Schulleiter war nicht über den Wahlkampf informiert
Thomas Kufen, Spitzenkandidat der CDU bei der Kommunalwahl, möchte zu dieser Wahlkampfpraxis keinen Kommentar abgeben: „Welche Methoden die Parteien nutzen, ist ihre Sache.“ Die CDU organisiere allerdings keine Wahlkampfveranstaltungen vor Schulen. „Die Junge Union ist jedoch manchmal auch vor den Schulen vertreten“, sagt Kufen.

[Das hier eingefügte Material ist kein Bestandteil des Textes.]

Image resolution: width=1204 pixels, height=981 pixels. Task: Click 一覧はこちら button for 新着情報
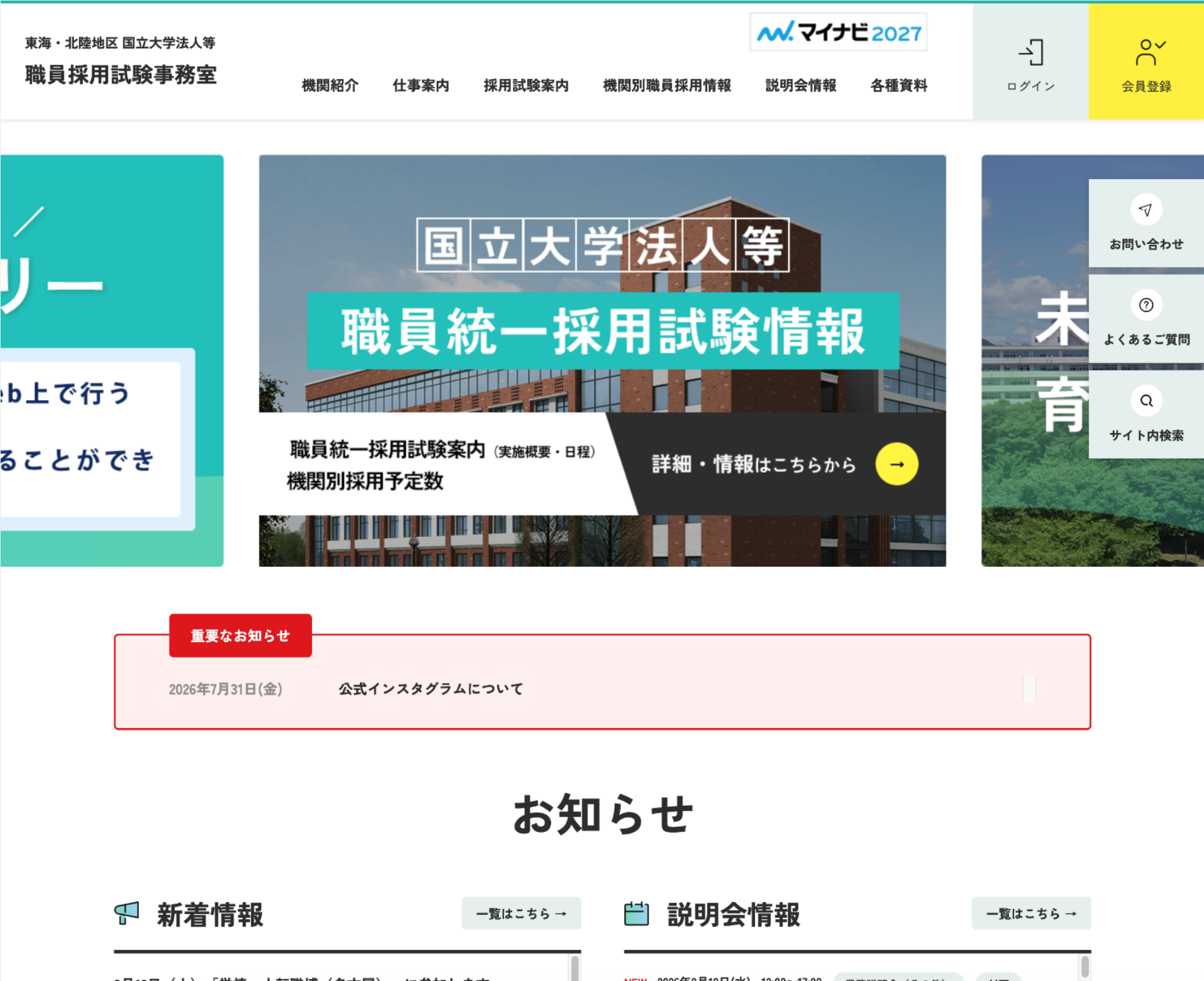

Elmar Prinz, Schulleiter des Maria-Wächtler-Gymnasiums, hat ein „differenziertes Verhältnis“ zum SPD-Wahlkampf vor dem Schulgelände, über den er ebenso wenig informiert war wie die Stadt. „Da werden Heranwachsende völlig unvorbereitet angesprochen. Ich denke, dass es bessere Mittel gibt, um Jugendliche für die Kommunal- und Europawahl zu begeistern, als ihnen einen Kugelschreiber in die Hand zu drücken. So etwas verpufft. Diese Aktion war insgesamt nicht so glücklich.“ Kommunalwahlen 2014
Die Schule selbst hatte vor einigen Wochen einen Europatag organisiert, bei dem auch der SPD-Europa-Abgeordnete Jens Geier zu Gast war. „Die Schüler hatten Fragen vorbereitet und sich mit dem Thema auseinandergesetzt. Auf diesem Weg ist der Kontakt zu Politikern natürlich wünschenswert“, so Prinz.